Choosing a favorite spot at Tyler isn’t easy, and my favorite spots often change with the seasons. From the cool dappled shade of the forest trails in the summer to the stark clear beauty of the Pinetum in the winter, each place feels special. But no matter the season – from the high summer to deep winter – the Cistern Garden located in front of the Barn stands out for me.
Built in 1864, the cistern was the historic water storage system used by the Painter family (see Addendum). The garden begins at ground level and blankets the slope up to where the cistern has been capped with concrete. The grade change is significant and poses challenges to the type of plants that will thrive here. This also means that while the garden has a small footprint, the scale and impact is dramatic. It’s one of the first gardens people see once they leave the visitor center which is all the more important for it to provide a sweeping introduction to the historic heart of the property.
When I started at Tyler in 2017, robust and tall native meadow perennials dominated the garden, including ironweed, Vernonia glauca, goldenrod, Solidago rugosa and tall tickseed, Coreopsis tripteris. Many of these plants were volunteers from the meadows and gardens around Tyler and while beautiful, had taken over the landscape. I shifted these plants around within the garden, and edited their numbers to create a more cohesive structure that allowed the other lovely plants, including bluestar, Amsonia hubrichtii, and wild blue indigo, Baptisia australis to shine. Then I went back and augmented some plantings of Echinacea purpurea or coneflower that had already existed in the site to give it a better impact within the landscape. I also added garden phlox, Phlox ‘Jeanna’, butterfly weed, Asclepias tuberosa, and a short New England aster cultivar called Purple Dome, Symphyotrichum novae-angliae ‘Purple Dome’, to stretch the season and add color in late summer.
I chose those plants because they are tough enough to survive the conditions of the Cistern Garden — steep slope and full sun, as well as stand up to the aggressive plants already on site. I also chose them because they speak so strongly of this place. The Painter brothers, if they were to visit the cistern, would surely recognize them as the wildflowers that sprang up and grew alongside the wagon paths they used to travel between their farm fields. They are all plants that evolved to live here, and all together they create a fragment of meadow growing alongside some of the more formal plantings at the Arboretum.
It isn’t always easy to take native plants and create a truly formal garden space. Some species lend themselves well to a structured garden – phlox, blue flag iris and smooth hydrangea come to mind. But other species spring up when and where you least expect them, like ironweed, Vernonia glauca, Joe-Pye, Eutrochium sp. and goldenrod, Solidago sp. They are irrepressible and enthusiastic in the garden; uniquely American in their determination to grow however they please. It was my hope to reflect some of that determination in the Cistern Garden, to demonstrate with flowers the grit and fortitude it must have taken to live and farm this land, which seems so close to Philadelphia now but would have felt very far from civilization when the Minshall/Painter family first plowed these fields. I chose some of the species that grow in the Cistern Garden intentionally, but others I let spring up as they pleased, with just a little editing and a little cutting back and tidying to keep them from running wild. The result, I hope, is an exuberant and joyful garden that reminds us of the beauty and rarity of this corner of North America.

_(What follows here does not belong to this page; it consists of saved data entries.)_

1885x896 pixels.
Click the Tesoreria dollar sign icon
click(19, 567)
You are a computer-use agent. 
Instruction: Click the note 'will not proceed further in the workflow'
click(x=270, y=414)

Stop by and see the cistern next time you visit the Arboretum. See if you can spot the brilliant red of the beebalm, Monarda didyma in July, or the dusty pink of Joe Pye, Eutrochium sp. as the season starts to lean towards fall. Even in the dead of winter when the plants have been cut back and the gardens put to bed the cistern is worth a visit.
The cistern was built for Minshall and Jacob Painter in 1864 by George Baker and was used to provide water for Lachford Hall, the Greenhouse and the Painter Library. Mainly constructed of stone, the cistern floor was lined with brick, and cement was used to skim the interior walls. The structure would have had a wooden house covering to keep debris out. Unlike other cisterns which were constructed to catch rain water for storage, this cistern was filled with well water. The spring houses that contained the wells were located behind Lachford Hall and at the White Cottage, which is now the Ruin Garden. To get water from the spring houses, a pump was needed. This was in all likelihood powered by horses. We estimate the size of the cistern to be 10’ deep and 12’4” to 12’8” in diameter, or approximately 9,000 gallons. Today, people use on average 80 to 100 gallons each per day.